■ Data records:
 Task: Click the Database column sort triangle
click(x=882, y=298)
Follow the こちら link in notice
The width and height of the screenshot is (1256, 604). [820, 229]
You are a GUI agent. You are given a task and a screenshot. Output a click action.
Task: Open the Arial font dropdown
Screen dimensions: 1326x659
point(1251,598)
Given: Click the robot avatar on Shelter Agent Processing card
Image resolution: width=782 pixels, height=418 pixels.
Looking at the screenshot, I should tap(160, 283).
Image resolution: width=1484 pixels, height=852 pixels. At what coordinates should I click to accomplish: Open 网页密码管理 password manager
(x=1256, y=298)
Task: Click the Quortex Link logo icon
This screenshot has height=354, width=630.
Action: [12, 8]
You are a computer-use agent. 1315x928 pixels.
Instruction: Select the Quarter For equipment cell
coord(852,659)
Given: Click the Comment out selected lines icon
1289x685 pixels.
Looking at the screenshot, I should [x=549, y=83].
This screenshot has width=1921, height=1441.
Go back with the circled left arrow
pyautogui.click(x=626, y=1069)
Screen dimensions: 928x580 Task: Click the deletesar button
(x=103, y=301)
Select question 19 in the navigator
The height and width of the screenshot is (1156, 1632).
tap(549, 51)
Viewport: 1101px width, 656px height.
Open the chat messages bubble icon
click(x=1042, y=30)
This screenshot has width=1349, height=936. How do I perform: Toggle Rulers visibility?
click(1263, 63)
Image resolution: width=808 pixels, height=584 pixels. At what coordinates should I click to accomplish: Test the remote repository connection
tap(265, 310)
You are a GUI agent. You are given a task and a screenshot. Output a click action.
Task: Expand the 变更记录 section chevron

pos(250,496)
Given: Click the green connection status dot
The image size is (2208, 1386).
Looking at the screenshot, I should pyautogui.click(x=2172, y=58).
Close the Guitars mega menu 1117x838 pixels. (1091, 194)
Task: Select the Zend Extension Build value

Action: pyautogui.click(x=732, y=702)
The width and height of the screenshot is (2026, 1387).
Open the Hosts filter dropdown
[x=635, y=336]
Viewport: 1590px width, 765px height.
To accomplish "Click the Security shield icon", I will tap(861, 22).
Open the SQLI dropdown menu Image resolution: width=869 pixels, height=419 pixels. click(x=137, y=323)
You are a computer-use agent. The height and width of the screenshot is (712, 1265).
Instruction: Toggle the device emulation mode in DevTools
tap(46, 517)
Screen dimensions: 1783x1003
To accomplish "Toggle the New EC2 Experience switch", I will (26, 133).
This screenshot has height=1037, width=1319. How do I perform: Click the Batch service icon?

■ INSTRUCTIONS FOR THE TASK: Keeping each word as it stands, transcribe every entry.

■ TASK SOLUTION:
 Task: Click the Database column sort triangle
click(x=882, y=298)
Follow the こちら link in notice
The width and height of the screenshot is (1256, 604). [820, 229]
You are a GUI agent. You are given a task and a screenshot. Output a click action.
Task: Open the Arial font dropdown
Screen dimensions: 1326x659
point(1251,598)
Given: Click the robot avatar on Shelter Agent Processing card
Image resolution: width=782 pixels, height=418 pixels.
Looking at the screenshot, I should tap(160, 283).
Image resolution: width=1484 pixels, height=852 pixels. At what coordinates should I click to accomplish: Open 网页密码管理 password manager
(x=1256, y=298)
Task: Click the Quortex Link logo icon
This screenshot has height=354, width=630.
Action: [12, 8]
You are a computer-use agent. 1315x928 pixels.
Instruction: Select the Quarter For equipment cell
coord(852,659)
Given: Click the Comment out selected lines icon
1289x685 pixels.
Looking at the screenshot, I should [x=549, y=83].
This screenshot has width=1921, height=1441.
Go back with the circled left arrow
pyautogui.click(x=626, y=1069)
Screen dimensions: 928x580 Task: Click the deletesar button
(x=103, y=301)
Select question 19 in the navigator
The height and width of the screenshot is (1156, 1632).
tap(549, 51)
Viewport: 1101px width, 656px height.
Open the chat messages bubble icon
click(x=1042, y=30)
This screenshot has width=1349, height=936. How do I perform: Toggle Rulers visibility?
click(1263, 63)
Image resolution: width=808 pixels, height=584 pixels. At what coordinates should I click to accomplish: Test the remote repository connection
tap(265, 310)
You are a GUI agent. You are given a task and a screenshot. Output a click action.
Task: Expand the 变更记录 section chevron

pos(250,496)
Given: Click the green connection status dot
The image size is (2208, 1386).
Looking at the screenshot, I should pyautogui.click(x=2172, y=58).
Close the Guitars mega menu 1117x838 pixels. (1091, 194)
Task: Select the Zend Extension Build value

Action: pyautogui.click(x=732, y=702)
The width and height of the screenshot is (2026, 1387).
Open the Hosts filter dropdown
[x=635, y=336]
Viewport: 1590px width, 765px height.
To accomplish "Click the Security shield icon", I will tap(861, 22).
Open the SQLI dropdown menu Image resolution: width=869 pixels, height=419 pixels. click(x=137, y=323)
You are a computer-use agent. The height and width of the screenshot is (712, 1265).
Instruction: Toggle the device emulation mode in DevTools
tap(46, 517)
Screen dimensions: 1783x1003
To accomplish "Toggle the New EC2 Experience switch", I will (26, 133).
This screenshot has height=1037, width=1319. How do I perform: Click the Batch service icon?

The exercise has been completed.